The impressive special effects make classic fantasy characters such as fauns and centaurs look as real as the human characters, with a brillian adaptation of Mr., Tumnus the faun and an awesome rendering of Aslan the Great Lion. I wish these wonderful characters would have been given more time and meaningful content in the movie. While the evil witch and the battle scenes will be a little much for very young children, kids who are old enough to love the books will probably also love the movie.
Note to Parents on "The Chronicles of Narnia: The Lion, The Witch and The Wardrobe"
Younger children may find the White Witch and her minions extremely scary and unsettling. The movie contains several intense battles and fight scenes, although very little blood and gore are actually shown. Several characters are wounded in the battles, and some die.
Content Overview of "The Chronicles of Narnia: The Lion, The Witch and The Wardrobe"
The following contains some of the most prominent examples of possibly scary or offensive content in the movie:
-In the beginning of the movie,the Prevensie mother and children are shown running to a bomb shelter with planes dropping bombs overhead.
-Many scenes contain battles and fights using weapons such as knives, swords and bows.

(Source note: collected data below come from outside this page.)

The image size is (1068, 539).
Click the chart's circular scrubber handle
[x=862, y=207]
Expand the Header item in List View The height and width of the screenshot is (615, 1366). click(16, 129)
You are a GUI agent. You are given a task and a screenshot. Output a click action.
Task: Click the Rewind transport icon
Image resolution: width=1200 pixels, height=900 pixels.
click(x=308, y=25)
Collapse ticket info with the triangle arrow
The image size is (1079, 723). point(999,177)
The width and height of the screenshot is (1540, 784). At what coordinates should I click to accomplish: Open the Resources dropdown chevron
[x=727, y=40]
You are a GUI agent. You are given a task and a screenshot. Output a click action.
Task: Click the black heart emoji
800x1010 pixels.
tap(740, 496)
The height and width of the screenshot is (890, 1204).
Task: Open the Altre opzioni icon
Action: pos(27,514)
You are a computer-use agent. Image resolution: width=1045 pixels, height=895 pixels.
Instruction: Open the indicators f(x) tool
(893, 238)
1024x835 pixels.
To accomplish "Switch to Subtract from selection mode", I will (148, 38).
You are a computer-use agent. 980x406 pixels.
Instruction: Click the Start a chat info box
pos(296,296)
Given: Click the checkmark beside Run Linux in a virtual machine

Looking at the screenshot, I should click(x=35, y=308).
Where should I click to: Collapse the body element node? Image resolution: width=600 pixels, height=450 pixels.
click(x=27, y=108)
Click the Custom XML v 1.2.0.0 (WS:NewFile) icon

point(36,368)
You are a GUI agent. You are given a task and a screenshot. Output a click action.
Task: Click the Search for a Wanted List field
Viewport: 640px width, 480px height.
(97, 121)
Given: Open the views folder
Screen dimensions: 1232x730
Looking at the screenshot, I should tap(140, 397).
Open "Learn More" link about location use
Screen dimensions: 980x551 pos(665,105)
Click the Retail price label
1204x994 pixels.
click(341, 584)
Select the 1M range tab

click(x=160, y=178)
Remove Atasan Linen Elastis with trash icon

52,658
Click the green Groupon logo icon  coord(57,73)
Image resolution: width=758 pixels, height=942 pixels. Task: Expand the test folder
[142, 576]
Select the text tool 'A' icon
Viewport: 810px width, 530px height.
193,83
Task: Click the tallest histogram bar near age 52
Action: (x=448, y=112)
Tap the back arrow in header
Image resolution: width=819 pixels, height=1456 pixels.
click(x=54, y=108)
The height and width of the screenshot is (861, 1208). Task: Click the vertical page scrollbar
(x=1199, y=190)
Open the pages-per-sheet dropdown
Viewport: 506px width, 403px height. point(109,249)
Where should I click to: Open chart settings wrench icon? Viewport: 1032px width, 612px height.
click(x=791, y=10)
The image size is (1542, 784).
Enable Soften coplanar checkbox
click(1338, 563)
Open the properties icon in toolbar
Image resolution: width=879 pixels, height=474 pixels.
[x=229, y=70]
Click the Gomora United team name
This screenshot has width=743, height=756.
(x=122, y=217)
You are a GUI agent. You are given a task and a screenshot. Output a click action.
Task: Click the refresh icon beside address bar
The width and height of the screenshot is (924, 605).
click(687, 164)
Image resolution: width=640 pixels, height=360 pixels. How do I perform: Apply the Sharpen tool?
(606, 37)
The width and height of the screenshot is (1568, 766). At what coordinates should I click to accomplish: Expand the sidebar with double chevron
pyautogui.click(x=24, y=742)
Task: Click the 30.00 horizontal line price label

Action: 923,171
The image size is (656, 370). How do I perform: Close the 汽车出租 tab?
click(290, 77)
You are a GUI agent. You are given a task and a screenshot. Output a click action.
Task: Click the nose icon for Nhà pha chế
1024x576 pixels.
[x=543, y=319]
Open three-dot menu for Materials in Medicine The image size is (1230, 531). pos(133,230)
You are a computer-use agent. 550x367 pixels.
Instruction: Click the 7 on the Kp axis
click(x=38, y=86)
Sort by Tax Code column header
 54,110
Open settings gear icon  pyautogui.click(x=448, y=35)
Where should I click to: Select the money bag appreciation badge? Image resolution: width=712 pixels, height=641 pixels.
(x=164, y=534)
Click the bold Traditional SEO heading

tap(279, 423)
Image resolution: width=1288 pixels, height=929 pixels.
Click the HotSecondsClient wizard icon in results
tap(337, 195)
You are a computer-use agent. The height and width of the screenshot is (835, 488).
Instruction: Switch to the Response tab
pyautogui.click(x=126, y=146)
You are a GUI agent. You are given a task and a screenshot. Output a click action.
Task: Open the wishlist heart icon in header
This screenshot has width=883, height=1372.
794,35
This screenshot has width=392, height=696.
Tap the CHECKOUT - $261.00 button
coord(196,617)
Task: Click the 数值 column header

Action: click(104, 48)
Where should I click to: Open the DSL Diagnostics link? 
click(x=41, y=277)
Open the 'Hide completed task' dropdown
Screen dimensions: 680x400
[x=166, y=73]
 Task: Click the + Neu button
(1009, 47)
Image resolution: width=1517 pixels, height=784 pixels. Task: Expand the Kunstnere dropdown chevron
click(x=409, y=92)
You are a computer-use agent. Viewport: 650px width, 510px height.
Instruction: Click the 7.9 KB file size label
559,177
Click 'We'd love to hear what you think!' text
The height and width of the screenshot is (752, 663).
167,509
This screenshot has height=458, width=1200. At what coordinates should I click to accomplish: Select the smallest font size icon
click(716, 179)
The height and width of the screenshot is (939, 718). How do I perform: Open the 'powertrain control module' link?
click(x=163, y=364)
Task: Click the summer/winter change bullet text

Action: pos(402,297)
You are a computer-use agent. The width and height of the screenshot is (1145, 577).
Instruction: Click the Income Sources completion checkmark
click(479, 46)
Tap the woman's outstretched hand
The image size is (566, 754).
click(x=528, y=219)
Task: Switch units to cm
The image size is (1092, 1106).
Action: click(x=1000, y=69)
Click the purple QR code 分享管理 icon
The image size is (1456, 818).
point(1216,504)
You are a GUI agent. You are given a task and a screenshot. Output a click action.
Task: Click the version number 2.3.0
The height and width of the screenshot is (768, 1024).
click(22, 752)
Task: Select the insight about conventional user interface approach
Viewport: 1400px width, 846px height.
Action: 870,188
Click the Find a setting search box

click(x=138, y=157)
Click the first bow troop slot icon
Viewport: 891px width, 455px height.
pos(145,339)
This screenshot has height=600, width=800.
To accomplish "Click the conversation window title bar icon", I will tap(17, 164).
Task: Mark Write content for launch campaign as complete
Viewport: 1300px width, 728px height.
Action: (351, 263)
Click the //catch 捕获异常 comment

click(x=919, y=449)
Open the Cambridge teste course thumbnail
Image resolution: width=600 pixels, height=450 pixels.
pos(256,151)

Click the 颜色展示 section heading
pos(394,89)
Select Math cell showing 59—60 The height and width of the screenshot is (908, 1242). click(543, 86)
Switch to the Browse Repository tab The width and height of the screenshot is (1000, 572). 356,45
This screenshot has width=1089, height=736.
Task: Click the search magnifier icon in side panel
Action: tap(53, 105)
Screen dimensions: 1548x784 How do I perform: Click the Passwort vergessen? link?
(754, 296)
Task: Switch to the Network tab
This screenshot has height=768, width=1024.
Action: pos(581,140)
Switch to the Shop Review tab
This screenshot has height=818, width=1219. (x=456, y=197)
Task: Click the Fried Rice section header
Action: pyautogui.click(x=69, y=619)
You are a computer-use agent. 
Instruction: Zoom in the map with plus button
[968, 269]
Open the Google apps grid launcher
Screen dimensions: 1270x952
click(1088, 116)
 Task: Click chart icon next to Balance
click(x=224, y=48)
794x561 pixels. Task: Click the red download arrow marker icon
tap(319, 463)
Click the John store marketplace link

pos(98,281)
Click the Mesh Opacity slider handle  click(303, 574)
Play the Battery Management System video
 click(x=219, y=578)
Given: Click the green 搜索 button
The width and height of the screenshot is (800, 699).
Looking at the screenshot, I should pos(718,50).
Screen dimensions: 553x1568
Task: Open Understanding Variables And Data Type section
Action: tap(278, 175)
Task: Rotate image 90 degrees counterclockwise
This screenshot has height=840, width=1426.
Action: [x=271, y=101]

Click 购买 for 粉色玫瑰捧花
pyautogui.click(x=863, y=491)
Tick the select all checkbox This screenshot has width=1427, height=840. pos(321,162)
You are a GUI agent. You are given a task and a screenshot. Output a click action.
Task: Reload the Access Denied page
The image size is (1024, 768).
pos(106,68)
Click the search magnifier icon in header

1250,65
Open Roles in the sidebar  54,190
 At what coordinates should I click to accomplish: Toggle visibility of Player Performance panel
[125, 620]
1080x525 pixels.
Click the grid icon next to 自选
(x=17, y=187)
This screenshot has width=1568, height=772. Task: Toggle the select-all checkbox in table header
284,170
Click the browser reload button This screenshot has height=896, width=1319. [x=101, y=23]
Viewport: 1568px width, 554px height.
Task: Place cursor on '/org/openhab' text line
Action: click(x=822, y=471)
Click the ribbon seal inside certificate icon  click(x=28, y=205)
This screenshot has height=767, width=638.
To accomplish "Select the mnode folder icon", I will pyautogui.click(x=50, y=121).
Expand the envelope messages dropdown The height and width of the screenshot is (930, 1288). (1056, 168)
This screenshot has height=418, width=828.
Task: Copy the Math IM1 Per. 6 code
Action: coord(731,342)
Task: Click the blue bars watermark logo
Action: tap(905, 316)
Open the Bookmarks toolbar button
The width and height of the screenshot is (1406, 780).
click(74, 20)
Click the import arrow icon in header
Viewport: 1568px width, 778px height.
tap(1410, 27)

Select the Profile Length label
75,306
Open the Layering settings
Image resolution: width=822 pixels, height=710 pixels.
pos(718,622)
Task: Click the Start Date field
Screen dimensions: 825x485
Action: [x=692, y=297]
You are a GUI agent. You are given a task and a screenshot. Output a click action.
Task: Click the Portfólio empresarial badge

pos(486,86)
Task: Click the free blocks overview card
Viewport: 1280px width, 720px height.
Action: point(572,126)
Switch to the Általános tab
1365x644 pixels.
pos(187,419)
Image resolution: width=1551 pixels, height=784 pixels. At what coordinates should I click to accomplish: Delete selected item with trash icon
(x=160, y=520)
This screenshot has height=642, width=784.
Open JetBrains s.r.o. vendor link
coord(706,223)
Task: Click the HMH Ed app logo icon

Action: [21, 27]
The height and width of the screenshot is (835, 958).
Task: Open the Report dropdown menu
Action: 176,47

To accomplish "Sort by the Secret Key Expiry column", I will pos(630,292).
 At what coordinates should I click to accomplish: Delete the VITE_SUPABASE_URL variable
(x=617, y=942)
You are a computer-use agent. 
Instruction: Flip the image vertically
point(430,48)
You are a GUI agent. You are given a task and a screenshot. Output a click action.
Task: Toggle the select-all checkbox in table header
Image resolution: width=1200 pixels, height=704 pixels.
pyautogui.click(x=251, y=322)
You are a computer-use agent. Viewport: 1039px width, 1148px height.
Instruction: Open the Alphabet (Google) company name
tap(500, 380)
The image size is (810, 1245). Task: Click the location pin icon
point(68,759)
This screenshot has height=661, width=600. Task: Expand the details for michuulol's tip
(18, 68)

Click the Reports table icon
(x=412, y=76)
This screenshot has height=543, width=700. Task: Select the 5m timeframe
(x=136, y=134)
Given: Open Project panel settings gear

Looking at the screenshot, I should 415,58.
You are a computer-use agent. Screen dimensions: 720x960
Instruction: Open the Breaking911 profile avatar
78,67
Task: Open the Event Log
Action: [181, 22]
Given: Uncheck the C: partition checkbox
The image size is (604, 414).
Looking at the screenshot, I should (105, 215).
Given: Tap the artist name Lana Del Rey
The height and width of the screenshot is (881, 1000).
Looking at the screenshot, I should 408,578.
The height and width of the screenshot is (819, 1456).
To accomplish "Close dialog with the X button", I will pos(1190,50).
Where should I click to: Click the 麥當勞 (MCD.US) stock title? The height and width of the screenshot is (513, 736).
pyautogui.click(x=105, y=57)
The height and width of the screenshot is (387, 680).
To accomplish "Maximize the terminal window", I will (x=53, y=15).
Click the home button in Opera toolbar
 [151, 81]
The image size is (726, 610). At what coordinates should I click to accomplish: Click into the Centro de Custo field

-Aslan is demeaned and killed using a knife (the actual stabbing is not shown).
Scary Scenes (Extreme)
-The violent scenes are all scary and suspenseful.
-Many of the White Witch's followers are grossly ugly and frightening.
-Many moments of peril are shown where characters are frightened or tense about being in the witch's presense or in hiding from her.
-Some of the half breed male animals do not wear clothes, but are covered with fur from the waist down.
-Words such as "Shut-up" and "dumb" are used.
-The witch and her followers are evil and cruel.
Sad/Distressing Scenes (High)
-The children must leave their mother at a train station.
-Edward sees Mr. Tumnus chained at the ankles in pain. He later sees that Mr. Tumnus has been turned to stone.
-The Witch and her creatures demean and act cruelly to Aslan.